The impetus for this book arose from a 2012 conversation between Lorcan Dempsey, OCLC Vice President of Research and Chief Strategist, and Ying Ding, Associate Professor of Information Science at Indiana University. The outcome was an invitation to propose a monograph for the series Synthesis Lectures on the Semantic Web: Theory and Technology published by Morgan and Claypool. Once the proposal was accepted, Jean Godby, Senior Research Scientist with OCLC Research, was tasked with organizing contributions from colleagues and contributing to the volume herself. Beginning in 2013 and stretching into the first half of 2014, material was contributed, refined, and in some cases re-written as work in progress at OCLC as researchers and their technical allies moved forward. In describing OCLC’s projects, the aim is to tell a story about a large collection of interconnected projects. Each chapter is designed as a lecture on a problem that must be addressed if the enterprise of transforming library data to a format that is more effective at fulfilling the needs of the information-seeking public is to succeed.

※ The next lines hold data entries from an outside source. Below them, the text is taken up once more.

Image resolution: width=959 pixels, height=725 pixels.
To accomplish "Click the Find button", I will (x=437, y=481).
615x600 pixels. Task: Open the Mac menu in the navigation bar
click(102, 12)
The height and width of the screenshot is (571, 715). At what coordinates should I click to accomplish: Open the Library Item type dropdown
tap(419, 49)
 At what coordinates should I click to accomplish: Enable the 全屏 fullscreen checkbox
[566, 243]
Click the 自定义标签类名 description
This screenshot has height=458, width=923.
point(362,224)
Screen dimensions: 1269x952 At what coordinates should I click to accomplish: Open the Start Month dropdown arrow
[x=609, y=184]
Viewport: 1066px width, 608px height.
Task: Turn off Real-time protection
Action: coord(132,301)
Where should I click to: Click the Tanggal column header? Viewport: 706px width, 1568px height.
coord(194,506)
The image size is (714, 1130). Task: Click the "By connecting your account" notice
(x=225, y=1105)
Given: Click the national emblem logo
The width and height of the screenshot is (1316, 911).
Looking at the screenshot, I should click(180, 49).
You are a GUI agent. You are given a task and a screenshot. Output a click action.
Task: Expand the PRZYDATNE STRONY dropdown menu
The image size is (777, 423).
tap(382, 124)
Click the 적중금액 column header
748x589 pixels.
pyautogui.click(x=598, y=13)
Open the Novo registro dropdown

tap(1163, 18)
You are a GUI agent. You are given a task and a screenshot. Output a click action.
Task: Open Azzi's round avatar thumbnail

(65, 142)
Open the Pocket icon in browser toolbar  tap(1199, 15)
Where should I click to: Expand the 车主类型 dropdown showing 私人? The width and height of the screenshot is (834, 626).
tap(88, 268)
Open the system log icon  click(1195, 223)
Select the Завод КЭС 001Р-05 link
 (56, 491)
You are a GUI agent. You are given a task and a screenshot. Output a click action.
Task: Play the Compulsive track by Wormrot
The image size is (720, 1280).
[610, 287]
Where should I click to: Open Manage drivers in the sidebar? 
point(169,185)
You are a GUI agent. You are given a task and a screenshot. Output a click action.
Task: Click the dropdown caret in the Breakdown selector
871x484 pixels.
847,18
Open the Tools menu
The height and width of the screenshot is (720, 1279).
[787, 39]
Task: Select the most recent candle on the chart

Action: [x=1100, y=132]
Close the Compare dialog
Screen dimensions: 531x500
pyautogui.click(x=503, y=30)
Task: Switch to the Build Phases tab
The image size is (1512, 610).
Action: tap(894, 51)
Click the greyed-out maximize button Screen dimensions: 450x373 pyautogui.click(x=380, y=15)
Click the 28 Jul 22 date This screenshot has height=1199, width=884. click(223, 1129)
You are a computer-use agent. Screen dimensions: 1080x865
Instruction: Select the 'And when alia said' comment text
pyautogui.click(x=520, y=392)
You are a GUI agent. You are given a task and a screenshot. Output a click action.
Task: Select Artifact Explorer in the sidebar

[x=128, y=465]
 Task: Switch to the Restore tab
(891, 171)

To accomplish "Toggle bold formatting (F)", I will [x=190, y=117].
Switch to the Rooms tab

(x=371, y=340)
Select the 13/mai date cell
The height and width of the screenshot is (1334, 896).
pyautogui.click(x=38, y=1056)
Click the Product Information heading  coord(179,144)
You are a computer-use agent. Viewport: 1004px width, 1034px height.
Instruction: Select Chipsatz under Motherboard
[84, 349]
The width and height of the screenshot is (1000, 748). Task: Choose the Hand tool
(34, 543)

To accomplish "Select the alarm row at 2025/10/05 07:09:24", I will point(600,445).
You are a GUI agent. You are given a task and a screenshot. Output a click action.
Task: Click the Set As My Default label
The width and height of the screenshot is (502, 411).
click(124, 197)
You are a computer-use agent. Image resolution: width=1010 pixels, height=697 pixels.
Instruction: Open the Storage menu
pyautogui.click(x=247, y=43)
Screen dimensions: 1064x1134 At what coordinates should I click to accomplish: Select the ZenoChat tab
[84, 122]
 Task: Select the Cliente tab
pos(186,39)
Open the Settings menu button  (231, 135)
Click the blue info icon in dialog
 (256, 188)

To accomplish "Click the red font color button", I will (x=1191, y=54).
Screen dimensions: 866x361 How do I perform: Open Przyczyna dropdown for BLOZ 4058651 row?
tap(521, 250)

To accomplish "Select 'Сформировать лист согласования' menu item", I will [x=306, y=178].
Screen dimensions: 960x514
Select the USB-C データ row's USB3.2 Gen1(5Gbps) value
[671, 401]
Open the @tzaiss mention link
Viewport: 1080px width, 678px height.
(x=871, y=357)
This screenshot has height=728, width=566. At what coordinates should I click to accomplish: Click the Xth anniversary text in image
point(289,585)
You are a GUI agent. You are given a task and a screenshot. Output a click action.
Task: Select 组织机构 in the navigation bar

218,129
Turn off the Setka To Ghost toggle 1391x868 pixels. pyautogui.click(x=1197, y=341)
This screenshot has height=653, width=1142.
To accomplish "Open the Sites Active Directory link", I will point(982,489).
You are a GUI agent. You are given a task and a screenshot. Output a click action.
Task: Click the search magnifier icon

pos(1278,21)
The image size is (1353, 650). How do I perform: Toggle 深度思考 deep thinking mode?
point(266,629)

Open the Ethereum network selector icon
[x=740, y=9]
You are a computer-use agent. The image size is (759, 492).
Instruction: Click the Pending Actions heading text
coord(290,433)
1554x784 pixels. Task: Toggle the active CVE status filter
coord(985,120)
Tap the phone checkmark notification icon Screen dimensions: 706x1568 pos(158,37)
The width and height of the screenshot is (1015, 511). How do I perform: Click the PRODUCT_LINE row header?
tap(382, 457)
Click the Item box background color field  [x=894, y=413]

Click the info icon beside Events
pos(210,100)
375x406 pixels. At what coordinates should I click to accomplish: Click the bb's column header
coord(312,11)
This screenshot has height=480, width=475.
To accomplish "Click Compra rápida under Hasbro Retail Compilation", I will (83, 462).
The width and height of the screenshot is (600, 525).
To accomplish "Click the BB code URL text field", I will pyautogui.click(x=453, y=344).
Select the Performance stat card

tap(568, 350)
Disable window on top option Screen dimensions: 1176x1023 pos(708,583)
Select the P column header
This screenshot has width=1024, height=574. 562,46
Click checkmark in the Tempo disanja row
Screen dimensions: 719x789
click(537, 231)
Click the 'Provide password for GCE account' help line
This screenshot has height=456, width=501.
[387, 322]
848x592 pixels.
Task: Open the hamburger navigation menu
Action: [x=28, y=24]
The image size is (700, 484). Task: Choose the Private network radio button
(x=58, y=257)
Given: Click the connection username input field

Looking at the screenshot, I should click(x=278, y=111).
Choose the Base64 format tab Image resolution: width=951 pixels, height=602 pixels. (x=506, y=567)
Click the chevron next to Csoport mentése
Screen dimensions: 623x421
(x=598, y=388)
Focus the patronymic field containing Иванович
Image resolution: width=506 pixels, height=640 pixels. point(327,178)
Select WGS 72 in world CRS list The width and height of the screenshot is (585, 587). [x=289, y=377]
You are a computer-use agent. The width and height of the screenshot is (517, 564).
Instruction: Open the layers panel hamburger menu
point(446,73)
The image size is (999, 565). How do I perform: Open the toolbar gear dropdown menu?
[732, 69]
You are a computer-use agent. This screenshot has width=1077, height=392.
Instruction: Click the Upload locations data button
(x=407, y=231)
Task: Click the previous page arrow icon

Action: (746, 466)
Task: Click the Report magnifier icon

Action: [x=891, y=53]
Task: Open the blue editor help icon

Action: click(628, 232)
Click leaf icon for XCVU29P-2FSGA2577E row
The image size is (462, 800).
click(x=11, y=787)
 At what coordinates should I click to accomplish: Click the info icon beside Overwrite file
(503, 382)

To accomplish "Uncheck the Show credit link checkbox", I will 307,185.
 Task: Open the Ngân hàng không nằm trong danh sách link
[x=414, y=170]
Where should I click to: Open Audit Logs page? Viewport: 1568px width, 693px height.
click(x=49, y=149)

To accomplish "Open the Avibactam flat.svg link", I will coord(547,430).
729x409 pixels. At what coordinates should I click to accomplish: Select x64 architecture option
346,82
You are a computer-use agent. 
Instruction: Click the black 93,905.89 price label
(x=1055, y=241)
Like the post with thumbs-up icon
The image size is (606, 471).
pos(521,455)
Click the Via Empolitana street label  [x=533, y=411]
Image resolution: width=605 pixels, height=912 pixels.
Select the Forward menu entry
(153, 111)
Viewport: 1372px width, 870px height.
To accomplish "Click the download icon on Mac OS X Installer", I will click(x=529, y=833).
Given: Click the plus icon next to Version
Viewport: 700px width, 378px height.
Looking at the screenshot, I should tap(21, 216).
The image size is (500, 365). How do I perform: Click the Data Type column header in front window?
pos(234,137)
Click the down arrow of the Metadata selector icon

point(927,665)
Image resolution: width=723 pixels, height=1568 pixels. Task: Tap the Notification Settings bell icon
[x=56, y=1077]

Many OCLC colleagues have contributed intellectual content in addition to the three authors of this book: Lorcan Dempsey, Jonathan Fausey, Ted Fons, Janifer Gatenby, Thom Hickey, Maximilian Klein, Michael Panzer, Tod Matola, Ed O’Neill, Stephan Schindehette, Jenny Toves, Diane Vizine-Goetz, Richard Wallis, and Jeff Young. The authors are especially indebted to Karen Smith-Yoshimura, whose own important contributions to research on library metadata and whose thoughtful comments on the entire manuscript produced so many improvements that we realize, in hindsight, that she should have been a co-author. We are also grateful to OCLC colleagues who helped us with editorial and production tasks, including Eric Childress, Chris Galvin, Brad Gauder, Jenny Johnson, Jeanette McNichol, and JD Shipengrover.

In addition, we have benefited from engagement with colleagues in the library community, who mentored us, commented on the manuscript, tested some of our ideas at their own institutions, and joined with us in lengthy and often passionate discussion that produced many photos of whiteboards, some of which have found their way into the illustrations in this book. In particular, we are grateful to Kenning Arlitsch, Montana State University; Ray Denenberg, Library of Congress; Ying Ding, Indiana University; Kevin Ford, formerly of the Library of Congress; Paul Groth, Vrije Universiteit Amsterdam; Antoine Isaac,Vrije Universiteit Amsterdam; Nannette Naught, IMT Associates; Patrick OBrien, Montana State University; Philip Schreur, Stanford University; and Marcia Zeng, Kent State University. And of course, we are deeply indebted to our former OCLC colleagues Eric Miller and Stu Weibel, without whose groundbreaking work this enterprise might never have taken shape.